**WHAT YOU WILL DO:** Can you copy out the entries below word for word, beginning with the line that contains "Click reorder arrow for Gross Sales" and ending after the line that contains "Action: coord(955,767)"?

──────── RECORDS TO PROCESS ────────

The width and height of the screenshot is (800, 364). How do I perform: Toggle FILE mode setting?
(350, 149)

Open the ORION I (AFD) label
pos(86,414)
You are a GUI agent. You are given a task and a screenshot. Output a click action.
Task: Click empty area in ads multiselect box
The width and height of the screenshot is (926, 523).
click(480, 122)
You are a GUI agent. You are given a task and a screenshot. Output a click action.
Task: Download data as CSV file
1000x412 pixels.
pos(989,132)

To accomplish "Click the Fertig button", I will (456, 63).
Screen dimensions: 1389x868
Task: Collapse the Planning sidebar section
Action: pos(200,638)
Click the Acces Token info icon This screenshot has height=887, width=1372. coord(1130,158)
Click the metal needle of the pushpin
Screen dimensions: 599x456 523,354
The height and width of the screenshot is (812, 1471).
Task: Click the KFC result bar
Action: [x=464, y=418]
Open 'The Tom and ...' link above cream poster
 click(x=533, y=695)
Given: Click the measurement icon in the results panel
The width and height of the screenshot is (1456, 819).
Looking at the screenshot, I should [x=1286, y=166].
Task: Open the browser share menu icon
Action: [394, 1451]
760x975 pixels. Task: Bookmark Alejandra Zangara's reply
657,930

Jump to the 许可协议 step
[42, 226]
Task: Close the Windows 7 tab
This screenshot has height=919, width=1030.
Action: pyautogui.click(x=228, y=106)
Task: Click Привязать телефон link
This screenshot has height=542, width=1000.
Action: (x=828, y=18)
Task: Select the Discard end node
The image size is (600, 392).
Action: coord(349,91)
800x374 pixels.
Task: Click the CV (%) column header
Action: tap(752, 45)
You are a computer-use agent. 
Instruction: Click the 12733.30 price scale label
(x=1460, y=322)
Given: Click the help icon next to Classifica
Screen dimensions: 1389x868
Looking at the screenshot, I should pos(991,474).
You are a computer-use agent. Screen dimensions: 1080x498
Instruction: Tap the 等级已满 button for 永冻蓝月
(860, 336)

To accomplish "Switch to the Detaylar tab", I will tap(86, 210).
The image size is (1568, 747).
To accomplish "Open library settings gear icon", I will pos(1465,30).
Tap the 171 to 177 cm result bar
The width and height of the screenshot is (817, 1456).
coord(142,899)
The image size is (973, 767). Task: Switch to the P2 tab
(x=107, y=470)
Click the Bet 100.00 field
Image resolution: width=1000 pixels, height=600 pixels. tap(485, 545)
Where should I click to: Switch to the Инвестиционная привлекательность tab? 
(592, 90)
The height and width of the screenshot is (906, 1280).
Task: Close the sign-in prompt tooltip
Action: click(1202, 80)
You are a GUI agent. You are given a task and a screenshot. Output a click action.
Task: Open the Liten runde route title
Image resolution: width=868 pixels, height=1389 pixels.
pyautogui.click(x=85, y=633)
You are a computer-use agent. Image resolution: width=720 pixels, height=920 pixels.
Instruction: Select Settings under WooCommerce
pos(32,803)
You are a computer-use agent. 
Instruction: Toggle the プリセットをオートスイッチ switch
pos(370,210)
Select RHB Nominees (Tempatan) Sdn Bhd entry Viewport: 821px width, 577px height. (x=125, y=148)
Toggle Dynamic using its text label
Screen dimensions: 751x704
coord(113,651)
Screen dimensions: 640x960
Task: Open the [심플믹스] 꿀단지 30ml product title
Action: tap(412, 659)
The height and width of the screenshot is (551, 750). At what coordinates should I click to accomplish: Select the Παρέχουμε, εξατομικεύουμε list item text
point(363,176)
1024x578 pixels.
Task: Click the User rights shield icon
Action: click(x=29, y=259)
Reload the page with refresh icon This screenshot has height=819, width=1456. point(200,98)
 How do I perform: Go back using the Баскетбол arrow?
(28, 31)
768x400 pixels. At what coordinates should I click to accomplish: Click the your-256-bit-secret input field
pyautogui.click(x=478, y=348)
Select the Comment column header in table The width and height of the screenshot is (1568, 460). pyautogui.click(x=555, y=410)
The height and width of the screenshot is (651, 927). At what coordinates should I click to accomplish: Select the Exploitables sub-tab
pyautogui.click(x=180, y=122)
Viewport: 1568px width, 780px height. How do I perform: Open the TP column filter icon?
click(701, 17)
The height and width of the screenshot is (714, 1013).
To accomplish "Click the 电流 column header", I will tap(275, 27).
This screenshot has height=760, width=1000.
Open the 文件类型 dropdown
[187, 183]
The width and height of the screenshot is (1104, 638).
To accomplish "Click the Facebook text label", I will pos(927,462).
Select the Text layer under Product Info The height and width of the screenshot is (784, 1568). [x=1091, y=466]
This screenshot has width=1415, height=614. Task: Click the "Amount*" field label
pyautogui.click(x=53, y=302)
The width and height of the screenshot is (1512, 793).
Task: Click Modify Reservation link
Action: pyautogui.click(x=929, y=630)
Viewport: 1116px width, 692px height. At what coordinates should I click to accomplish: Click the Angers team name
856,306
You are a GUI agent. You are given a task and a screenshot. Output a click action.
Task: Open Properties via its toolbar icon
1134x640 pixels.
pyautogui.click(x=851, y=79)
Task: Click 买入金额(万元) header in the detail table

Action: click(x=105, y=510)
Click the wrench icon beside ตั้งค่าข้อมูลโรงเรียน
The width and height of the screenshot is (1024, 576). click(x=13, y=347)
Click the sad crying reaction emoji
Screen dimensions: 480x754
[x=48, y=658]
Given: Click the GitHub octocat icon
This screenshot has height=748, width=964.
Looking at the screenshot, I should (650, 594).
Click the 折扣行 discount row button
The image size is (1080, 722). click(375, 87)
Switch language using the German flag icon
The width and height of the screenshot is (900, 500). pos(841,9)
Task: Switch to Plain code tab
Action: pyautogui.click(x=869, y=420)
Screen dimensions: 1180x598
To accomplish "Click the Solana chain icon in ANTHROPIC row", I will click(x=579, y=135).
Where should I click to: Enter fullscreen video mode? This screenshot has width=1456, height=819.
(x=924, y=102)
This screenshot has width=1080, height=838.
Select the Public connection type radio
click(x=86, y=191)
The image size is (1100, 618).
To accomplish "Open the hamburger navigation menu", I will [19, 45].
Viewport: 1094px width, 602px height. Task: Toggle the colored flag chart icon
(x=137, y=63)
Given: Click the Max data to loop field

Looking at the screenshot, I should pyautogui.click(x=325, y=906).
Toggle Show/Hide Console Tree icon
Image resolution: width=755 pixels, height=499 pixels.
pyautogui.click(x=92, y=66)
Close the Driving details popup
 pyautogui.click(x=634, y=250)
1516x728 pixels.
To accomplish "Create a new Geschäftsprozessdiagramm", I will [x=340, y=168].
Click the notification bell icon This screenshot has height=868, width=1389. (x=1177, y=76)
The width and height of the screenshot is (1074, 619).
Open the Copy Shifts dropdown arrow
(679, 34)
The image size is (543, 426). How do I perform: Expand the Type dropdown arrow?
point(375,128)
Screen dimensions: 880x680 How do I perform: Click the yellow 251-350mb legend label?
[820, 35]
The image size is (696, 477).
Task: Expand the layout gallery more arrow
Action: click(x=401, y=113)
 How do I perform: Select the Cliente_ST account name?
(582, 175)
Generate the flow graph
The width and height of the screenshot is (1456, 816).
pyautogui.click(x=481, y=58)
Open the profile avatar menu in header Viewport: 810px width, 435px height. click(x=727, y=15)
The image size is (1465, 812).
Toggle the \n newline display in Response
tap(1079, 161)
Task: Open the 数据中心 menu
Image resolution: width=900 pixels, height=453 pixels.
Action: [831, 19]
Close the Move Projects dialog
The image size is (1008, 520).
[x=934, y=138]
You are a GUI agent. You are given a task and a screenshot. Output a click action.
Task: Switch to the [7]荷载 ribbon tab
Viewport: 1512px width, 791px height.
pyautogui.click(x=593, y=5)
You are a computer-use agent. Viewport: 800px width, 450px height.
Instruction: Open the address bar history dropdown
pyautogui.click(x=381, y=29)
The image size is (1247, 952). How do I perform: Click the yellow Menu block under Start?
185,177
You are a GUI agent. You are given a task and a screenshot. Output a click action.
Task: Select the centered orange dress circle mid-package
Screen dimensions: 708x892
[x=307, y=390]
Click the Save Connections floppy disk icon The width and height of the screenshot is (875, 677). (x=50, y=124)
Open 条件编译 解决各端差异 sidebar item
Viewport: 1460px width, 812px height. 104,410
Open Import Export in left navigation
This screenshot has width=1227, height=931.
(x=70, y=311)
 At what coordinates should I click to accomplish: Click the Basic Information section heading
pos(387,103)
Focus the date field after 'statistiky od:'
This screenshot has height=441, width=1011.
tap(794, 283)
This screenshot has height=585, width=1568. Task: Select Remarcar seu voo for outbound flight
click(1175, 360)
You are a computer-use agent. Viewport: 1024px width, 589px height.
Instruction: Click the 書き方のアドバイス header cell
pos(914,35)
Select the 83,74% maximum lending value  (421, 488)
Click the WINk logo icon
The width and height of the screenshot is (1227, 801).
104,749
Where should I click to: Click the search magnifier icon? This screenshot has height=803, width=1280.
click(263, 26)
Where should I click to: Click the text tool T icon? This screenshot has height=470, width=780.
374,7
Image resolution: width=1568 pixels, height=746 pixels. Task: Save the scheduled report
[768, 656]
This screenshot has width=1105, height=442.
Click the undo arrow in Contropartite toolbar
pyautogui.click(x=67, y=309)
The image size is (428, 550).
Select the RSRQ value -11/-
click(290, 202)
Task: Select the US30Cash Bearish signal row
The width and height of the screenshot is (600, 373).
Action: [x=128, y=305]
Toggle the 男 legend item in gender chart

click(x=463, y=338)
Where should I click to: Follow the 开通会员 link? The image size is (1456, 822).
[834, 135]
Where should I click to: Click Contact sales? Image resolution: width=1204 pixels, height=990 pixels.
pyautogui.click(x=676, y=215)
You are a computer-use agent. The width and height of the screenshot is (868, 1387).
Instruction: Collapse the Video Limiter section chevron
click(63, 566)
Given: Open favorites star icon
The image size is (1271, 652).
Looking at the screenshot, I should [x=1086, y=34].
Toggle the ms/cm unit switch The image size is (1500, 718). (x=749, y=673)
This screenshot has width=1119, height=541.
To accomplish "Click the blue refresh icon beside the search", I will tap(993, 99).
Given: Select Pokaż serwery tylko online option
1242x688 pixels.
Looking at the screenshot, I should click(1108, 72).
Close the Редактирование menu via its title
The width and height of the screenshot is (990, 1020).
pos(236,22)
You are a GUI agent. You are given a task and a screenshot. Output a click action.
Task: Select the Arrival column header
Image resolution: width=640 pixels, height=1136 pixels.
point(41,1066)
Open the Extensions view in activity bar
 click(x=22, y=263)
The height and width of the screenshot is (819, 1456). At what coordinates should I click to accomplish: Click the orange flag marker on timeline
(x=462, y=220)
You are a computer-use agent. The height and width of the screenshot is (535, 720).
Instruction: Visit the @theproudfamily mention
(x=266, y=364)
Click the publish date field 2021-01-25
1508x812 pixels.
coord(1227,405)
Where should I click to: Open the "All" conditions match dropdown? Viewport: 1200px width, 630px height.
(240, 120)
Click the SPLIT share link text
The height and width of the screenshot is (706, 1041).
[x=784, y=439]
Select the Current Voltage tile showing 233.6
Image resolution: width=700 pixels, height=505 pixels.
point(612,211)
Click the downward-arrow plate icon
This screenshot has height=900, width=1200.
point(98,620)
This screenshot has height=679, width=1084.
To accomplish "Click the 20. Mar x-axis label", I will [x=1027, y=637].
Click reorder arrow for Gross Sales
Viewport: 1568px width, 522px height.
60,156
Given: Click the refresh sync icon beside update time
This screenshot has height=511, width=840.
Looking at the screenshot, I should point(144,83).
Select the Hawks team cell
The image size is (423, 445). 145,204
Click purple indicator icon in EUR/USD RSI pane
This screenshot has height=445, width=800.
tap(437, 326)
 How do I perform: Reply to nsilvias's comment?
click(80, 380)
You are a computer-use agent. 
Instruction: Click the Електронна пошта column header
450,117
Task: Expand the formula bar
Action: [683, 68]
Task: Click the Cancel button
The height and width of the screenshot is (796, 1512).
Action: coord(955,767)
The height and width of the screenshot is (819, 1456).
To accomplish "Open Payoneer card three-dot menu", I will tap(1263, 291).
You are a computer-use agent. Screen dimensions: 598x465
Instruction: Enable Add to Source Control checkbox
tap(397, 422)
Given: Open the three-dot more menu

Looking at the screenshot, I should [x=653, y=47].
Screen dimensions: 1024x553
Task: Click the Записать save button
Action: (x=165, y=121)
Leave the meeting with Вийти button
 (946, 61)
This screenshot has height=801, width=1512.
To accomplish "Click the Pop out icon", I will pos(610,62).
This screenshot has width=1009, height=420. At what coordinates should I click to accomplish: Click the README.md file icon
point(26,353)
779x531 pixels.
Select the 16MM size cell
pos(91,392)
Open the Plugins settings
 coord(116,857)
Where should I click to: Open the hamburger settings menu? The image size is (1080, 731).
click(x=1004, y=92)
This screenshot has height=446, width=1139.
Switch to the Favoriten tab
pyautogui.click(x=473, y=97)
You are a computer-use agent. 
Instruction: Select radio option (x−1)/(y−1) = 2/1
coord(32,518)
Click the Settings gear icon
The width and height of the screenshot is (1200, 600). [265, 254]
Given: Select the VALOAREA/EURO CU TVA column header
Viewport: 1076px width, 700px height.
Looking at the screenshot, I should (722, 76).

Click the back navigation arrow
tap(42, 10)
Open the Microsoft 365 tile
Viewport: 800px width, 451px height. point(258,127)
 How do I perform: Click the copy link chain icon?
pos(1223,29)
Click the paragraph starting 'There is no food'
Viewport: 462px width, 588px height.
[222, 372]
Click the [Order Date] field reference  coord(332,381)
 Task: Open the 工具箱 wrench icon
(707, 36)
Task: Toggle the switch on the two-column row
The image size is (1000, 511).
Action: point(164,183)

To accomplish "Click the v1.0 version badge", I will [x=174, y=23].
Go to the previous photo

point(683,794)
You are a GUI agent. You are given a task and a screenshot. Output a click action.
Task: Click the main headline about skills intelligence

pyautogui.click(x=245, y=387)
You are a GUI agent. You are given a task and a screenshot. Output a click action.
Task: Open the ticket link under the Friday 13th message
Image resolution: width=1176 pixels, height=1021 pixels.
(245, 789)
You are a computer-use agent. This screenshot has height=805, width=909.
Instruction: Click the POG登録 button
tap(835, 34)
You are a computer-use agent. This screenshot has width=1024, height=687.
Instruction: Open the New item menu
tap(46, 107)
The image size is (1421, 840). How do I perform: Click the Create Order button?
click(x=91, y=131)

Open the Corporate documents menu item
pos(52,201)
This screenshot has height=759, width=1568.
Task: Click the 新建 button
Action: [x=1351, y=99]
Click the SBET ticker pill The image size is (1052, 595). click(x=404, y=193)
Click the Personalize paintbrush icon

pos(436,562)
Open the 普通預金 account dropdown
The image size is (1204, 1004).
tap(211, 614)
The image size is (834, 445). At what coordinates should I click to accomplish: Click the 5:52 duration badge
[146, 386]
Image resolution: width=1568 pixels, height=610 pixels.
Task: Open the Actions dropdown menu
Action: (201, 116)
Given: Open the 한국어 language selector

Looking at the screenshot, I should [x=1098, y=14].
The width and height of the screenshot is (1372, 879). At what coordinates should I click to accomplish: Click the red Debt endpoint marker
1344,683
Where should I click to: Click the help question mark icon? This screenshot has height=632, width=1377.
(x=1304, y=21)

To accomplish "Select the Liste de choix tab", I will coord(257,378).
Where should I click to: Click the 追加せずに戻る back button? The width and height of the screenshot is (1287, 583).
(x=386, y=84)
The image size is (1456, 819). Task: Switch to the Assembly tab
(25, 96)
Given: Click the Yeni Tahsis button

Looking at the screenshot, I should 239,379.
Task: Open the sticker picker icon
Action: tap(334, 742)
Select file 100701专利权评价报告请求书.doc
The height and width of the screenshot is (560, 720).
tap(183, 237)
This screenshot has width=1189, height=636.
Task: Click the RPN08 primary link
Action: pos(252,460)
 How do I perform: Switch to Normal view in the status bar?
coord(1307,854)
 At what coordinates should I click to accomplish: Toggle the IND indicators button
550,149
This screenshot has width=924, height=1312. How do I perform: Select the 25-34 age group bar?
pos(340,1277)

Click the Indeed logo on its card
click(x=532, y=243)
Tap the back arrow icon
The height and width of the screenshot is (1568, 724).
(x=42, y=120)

────────

**RESPONSE:**
Click reorder arrow for Gross Sales
Viewport: 1568px width, 522px height.
60,156
Given: Click the refresh sync icon beside update time
This screenshot has height=511, width=840.
Looking at the screenshot, I should point(144,83).
Select the Hawks team cell
The image size is (423, 445). 145,204
Click purple indicator icon in EUR/USD RSI pane
This screenshot has height=445, width=800.
tap(437, 326)
 How do I perform: Reply to nsilvias's comment?
click(80, 380)
You are a computer-use agent. 
Instruction: Click the Електронна пошта column header
450,117
Task: Expand the formula bar
Action: [683, 68]
Task: Click the Cancel button
The height and width of the screenshot is (796, 1512).
Action: coord(955,767)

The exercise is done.